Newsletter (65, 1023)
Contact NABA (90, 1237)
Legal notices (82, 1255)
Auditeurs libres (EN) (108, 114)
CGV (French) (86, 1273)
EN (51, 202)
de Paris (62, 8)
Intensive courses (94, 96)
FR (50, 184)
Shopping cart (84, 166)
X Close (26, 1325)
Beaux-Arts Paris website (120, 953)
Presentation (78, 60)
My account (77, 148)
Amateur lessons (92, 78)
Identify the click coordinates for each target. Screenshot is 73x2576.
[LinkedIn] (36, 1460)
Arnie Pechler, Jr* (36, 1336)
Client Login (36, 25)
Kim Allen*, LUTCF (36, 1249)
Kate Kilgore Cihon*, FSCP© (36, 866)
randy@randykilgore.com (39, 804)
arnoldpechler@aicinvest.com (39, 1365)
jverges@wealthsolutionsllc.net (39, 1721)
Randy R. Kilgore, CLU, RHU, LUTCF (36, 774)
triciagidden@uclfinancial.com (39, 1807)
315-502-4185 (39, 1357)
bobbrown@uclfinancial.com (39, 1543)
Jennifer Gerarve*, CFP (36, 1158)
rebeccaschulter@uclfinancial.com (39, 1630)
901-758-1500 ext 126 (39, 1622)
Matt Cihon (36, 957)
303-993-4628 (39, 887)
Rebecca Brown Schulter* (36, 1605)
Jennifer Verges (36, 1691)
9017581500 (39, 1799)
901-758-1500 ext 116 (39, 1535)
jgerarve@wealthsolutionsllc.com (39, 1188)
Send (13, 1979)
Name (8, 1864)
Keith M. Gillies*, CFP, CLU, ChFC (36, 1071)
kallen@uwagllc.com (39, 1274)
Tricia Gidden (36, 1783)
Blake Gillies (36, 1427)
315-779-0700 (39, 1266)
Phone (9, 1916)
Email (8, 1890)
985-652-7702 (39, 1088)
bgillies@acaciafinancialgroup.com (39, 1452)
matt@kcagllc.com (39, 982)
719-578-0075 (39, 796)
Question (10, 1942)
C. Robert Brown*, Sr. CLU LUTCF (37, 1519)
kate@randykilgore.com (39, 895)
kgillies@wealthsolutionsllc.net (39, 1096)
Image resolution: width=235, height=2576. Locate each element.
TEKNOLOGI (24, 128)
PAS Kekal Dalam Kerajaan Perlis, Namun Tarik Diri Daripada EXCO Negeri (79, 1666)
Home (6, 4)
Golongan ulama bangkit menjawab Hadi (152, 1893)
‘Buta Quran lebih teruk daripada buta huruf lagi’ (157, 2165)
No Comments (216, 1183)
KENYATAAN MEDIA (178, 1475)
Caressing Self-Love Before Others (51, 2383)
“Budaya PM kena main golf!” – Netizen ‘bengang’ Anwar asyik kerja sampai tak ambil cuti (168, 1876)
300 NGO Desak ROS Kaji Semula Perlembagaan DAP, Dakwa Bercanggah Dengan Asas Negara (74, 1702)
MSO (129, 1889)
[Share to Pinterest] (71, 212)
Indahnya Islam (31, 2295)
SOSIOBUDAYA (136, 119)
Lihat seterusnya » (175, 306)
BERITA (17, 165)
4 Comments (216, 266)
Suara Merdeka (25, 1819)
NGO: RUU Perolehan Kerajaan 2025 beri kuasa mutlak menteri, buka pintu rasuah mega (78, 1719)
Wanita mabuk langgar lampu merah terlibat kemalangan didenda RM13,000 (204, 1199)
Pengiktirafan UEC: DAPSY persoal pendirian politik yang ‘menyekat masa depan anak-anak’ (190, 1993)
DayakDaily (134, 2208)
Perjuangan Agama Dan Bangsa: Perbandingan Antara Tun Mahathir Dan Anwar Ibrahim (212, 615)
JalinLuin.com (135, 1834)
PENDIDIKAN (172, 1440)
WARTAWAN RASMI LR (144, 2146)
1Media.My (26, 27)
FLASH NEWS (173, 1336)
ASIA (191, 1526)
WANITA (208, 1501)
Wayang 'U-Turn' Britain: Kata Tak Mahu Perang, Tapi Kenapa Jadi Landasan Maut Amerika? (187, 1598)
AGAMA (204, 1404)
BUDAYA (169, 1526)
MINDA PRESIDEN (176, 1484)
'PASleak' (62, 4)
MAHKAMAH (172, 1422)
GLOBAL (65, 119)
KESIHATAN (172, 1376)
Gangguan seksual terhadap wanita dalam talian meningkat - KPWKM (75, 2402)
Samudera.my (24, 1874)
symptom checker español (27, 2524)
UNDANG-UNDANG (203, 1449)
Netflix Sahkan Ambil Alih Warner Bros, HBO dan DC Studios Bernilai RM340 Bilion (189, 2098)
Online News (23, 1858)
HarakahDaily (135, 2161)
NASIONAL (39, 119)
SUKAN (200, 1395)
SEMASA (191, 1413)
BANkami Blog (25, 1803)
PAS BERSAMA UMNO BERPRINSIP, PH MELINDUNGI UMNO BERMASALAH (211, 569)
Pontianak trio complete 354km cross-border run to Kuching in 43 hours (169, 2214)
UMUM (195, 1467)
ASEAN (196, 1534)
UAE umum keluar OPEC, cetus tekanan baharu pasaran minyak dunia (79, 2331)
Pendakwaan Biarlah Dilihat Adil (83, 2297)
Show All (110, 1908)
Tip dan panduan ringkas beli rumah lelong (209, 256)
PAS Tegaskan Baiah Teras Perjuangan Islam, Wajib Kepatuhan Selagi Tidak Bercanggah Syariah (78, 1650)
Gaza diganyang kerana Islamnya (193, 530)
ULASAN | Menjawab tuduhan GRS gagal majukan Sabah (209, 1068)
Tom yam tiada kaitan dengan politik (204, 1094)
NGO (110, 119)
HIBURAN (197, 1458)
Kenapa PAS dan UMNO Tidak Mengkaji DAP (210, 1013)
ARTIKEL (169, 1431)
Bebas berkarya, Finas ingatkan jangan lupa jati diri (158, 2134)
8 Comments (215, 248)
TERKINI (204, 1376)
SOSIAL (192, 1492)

##############################

**Work order**
In the material above, find the line containing "DayakDaily (134, 2208)" and the line containing "WANITA (208, 1501)", then write out exactly those two lines and every line between them, and nothing more.

**Answer for this exercise**
DayakDaily (134, 2208)
Perjuangan Agama Dan Bangsa: Perbandingan Antara Tun Mahathir Dan Anwar Ibrahim (212, 615)
JalinLuin.com (135, 1834)
PENDIDIKAN (172, 1440)
WARTAWAN RASMI LR (144, 2146)
1Media.My (26, 27)
FLASH NEWS (173, 1336)
ASIA (191, 1526)
WANITA (208, 1501)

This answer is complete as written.